# Randall thrasher vs randall diavlo?



## lust of decay (Jun 12, 2013)

Both have some damn good sound clips. I think the thrasher has a little more balls and of course... More bells and whistles. Here's what I need. Controlable high gain for low tunings, ability to play well at bedroom volume, sound excellent with active pick-ups, match well with an orange cab loaded with V30's, and melt my face off! I'm not In. A band, and don't record. This is just for jamming.
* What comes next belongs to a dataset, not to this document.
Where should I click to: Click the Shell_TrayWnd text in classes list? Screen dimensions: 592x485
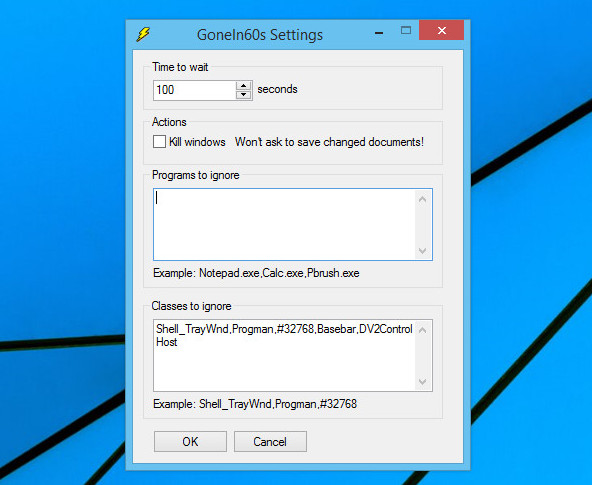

Tired of being disappointed by trying new amps that I think can out do my old FJA mod 5150. Egnater vengeance and laney ironheart failed miserably for me.


----------



## Curt (Jun 12, 2013)

If there is any amp you should be looking at, it should be another 5150 to get modded by FJA.
If that is the general sound you are looking for, not much else will do.

That said, I don't think but maybe a couple people that post here have played the new randall's(I was pretty sure that killertone has).
IME, A 5150 III modded by FJA may be more likely to compete with, or out-do your old 5150.


----------



## NinjaRaf (Jun 12, 2013)

Yeah, I wish you luck finding something to match the FJA 5150. I think the diavlos MIGHT do it, since they are Fortin (if you like fortin stuff, youll probably like one), but I dont have any first hand experience with them yet...


----------



## lust of decay (Jun 12, 2013)

Anybody else here have any experience with the new Randall amps?


----------



## damico529 (Jun 12, 2013)

ive got the rd45 and I love it to death, im running it with my od and noise gate and I get some perfect lamb of god tones from it and the clean channel is actually pretty good, but it does struggle with the heavier stuff.

If you can afford the thrasher i'd be all over that.


----------



## ArtDecade (Jun 12, 2013)

I'm just gonna toss this out there... Neither are going to sound good at bedroom levels, because you aren't going to be able to push the power sections. And, even if you pushed the power section of the 1 watt Diavlo, it will be too loud for the average house.


----------



## damico529 (Jun 12, 2013)

ArtDecade said:


> I'm just gonna toss this out there... Neither are going to sound good at bedroom levels, because you aren't going to be able to push the power sections. And, even if you pushed the power section of the 1 watt Diavlo, it will be too loud for the average house.


 

I contest, my rd45 sounds quite good at low levels. of course it does sound better cranked a bit though.


----------



## ArtDecade (Jun 12, 2013)

You can contest as much as you'd like, but you never even activate the power tubes at low volume. All you are hearing it the dirt section of the preamp. You might as well just use an effects pedal because you are just getting diode clipping until the power section kicks in anyway.... 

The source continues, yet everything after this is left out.